----- EXCERPT

The defendants in these two eases were tried together to a jury and found guilty of the crimes of conspiracy to commit robbery in the first degree, in violation of § 53a-48 of the General Statutes, robbery in the first degree, in violation of § 53a-134 (a) (2) of the General Statutes, and having a weapon in a motor vehicle, in violation of § 29-28 of the General Statutes. Although all the claims presented in their sеparate appeals are not identical, the principal issues raised are the same. Both defendants claim that the court erred in denying their motions to suppress evidence seized at the time of their arrest and in allowing the state to introduce into evidence strands of rope and two ski masks which were not used in the commission of the crimes charged in tbe informatiоns. In addition, the defendant Aeklin claims the court erred in denying his motion to dismiss the conspiracy charge. Our disposition of these three claims renders unnecessary any discussion of the defendants’ other numerous assignments of error.

----------
----- DATA PROVIDED

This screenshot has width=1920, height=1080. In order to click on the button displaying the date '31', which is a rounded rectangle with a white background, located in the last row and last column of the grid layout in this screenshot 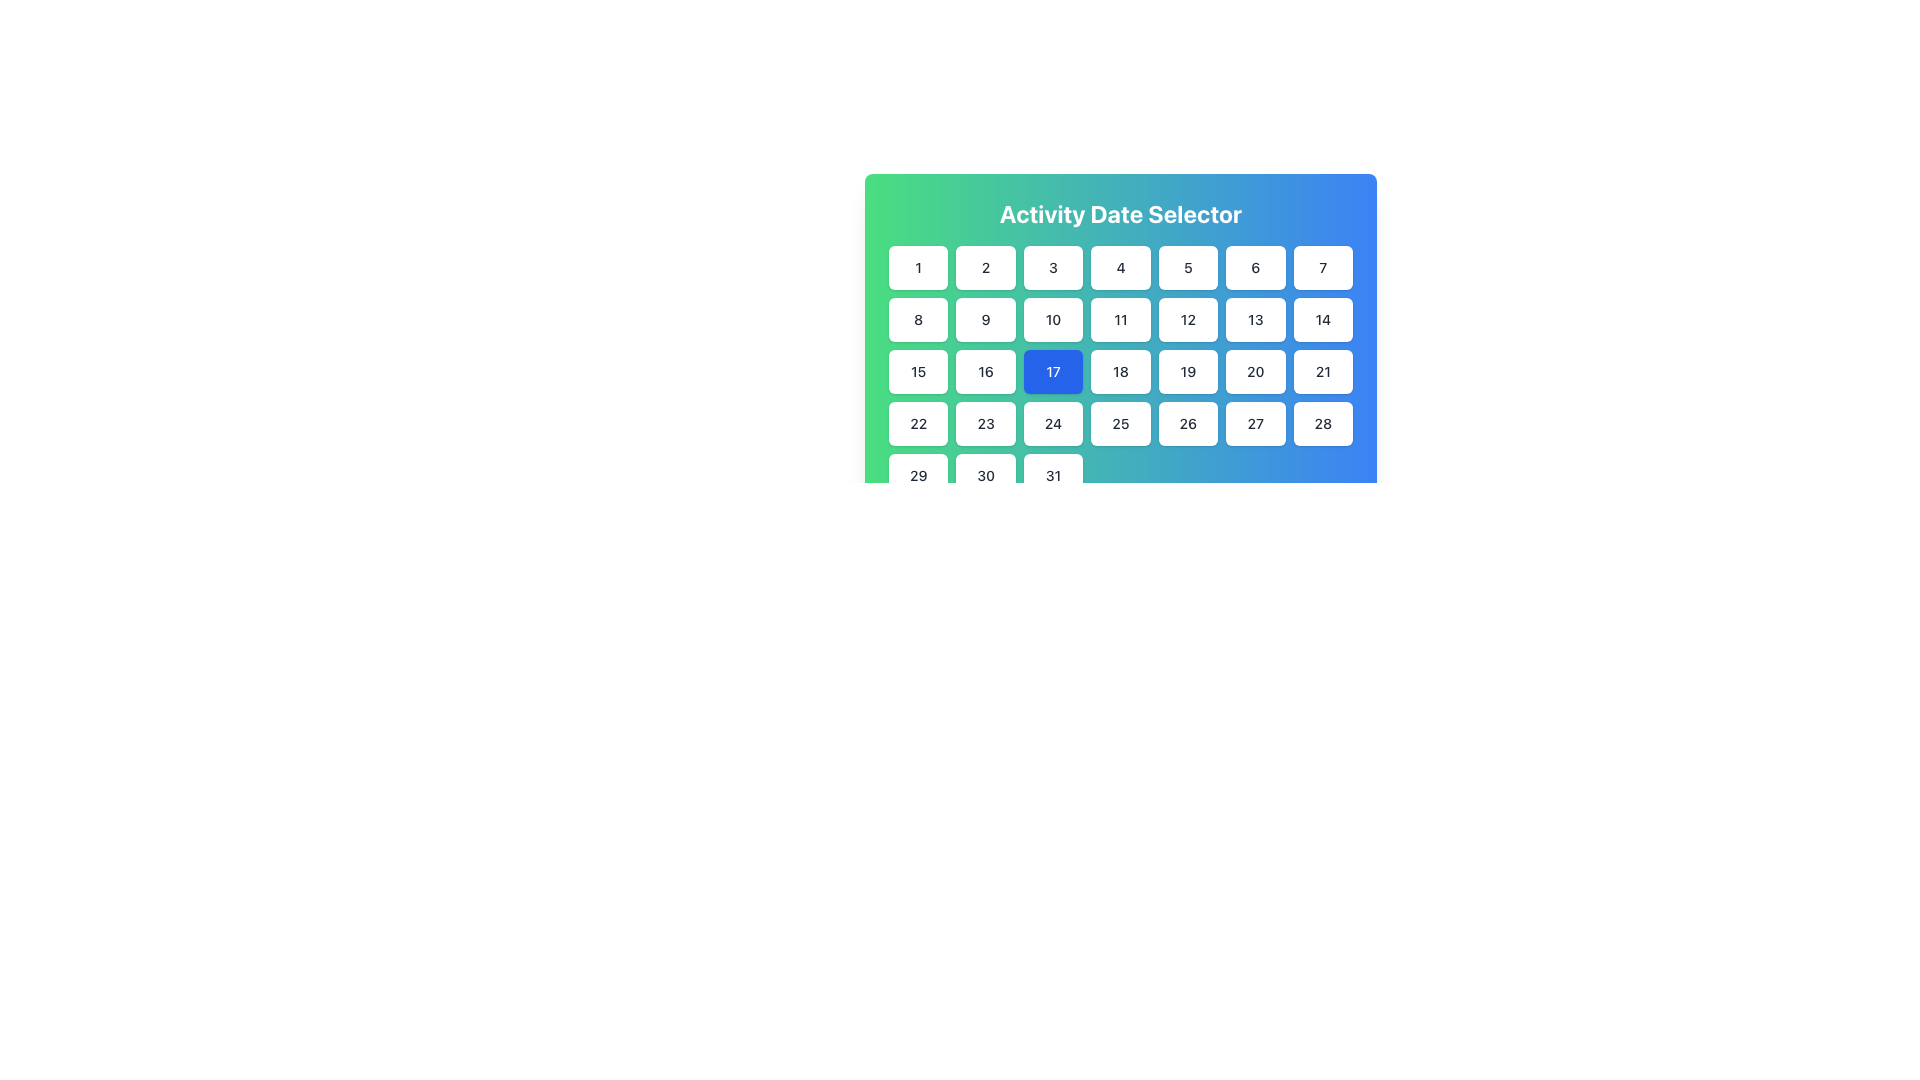, I will do `click(1052, 475)`.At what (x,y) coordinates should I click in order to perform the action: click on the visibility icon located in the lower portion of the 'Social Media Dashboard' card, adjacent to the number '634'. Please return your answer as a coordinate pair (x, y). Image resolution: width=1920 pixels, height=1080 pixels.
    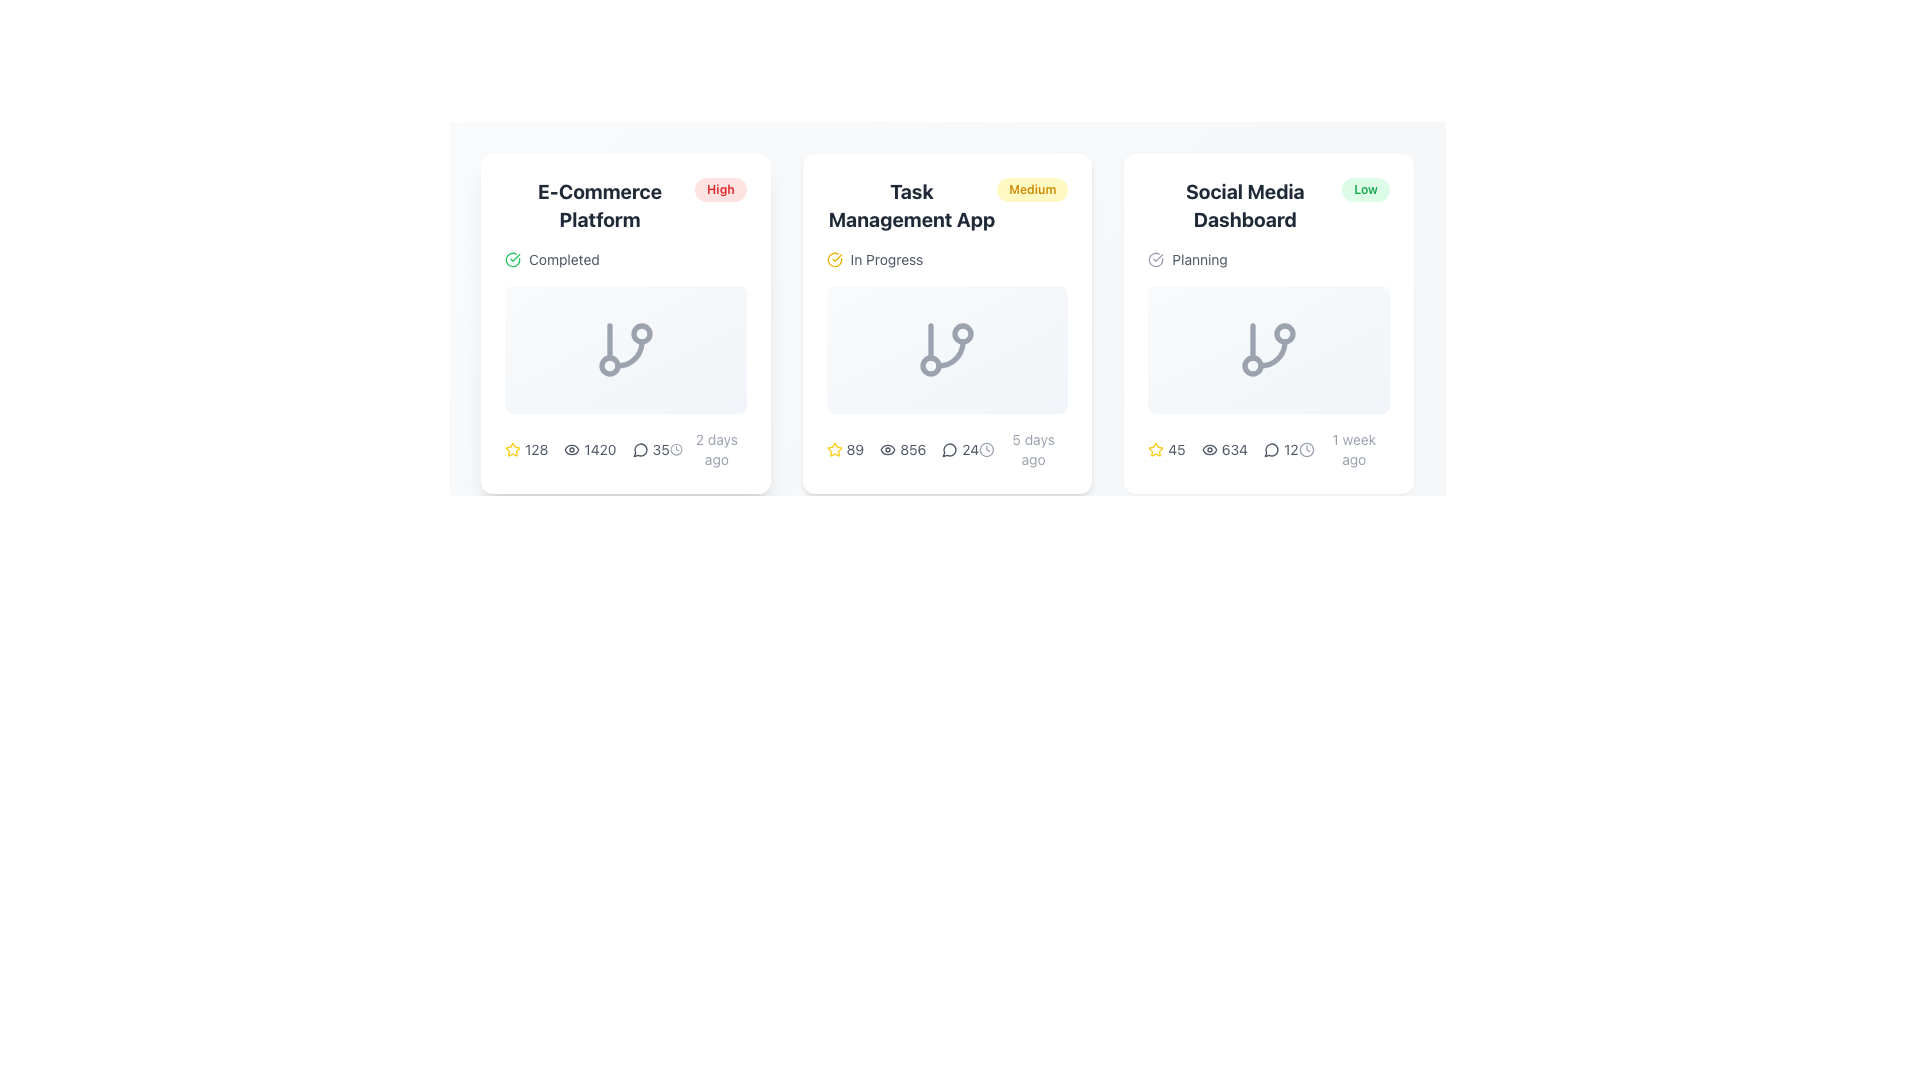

----------

→ WORK REQUIRED:
Write the next part of the court opinion about the robbery and conspiracy appeals, picking up after its final sentence. The material has no connection to the court opinion.

→ EXPECTED ANSWER:
A brief summary of the facts will serve to place the defendants’ claims in context. On March 21, 1974, at about 5:25 p.m., three black males, one of whom was armed with a handgun, held up Sam’s Market, a New Haven grocery store, taking cash, several packages of cigarettes and a receipt for goods recently purchased by the proprietors of the store from a wholesale concern. An eleven-year-old youth in the vicinity at the time observed three black males getting into a blue Mustang automobile with a black racing stripe across its trunk. At about *108 6 p.m., two New Haven police officers observed a vehicle meeting this description, with three black males in it, followed it until it stopped, and then approached the occupants for questioning. The driver of the blue Mustang, the defendant Acklin, was frisked by the investigating officer and a handgun was discovered on his person. Acklin and the other two occupants of the Mustаng, the defendant Wright and Joseph Miller, were then placed under arrest. A search of the persons of Acklin, Wright, and Miller, and of the automobile, disclosed a black sack containing money and the receipt taken from the grocery store, several packages of cigarettes, ammunition for the handgun, several strands of rope and two stocking masks. At the defendants’ trial, Miller was called by the state and testified that he and the two defendants had planned and perpetrated the robbery.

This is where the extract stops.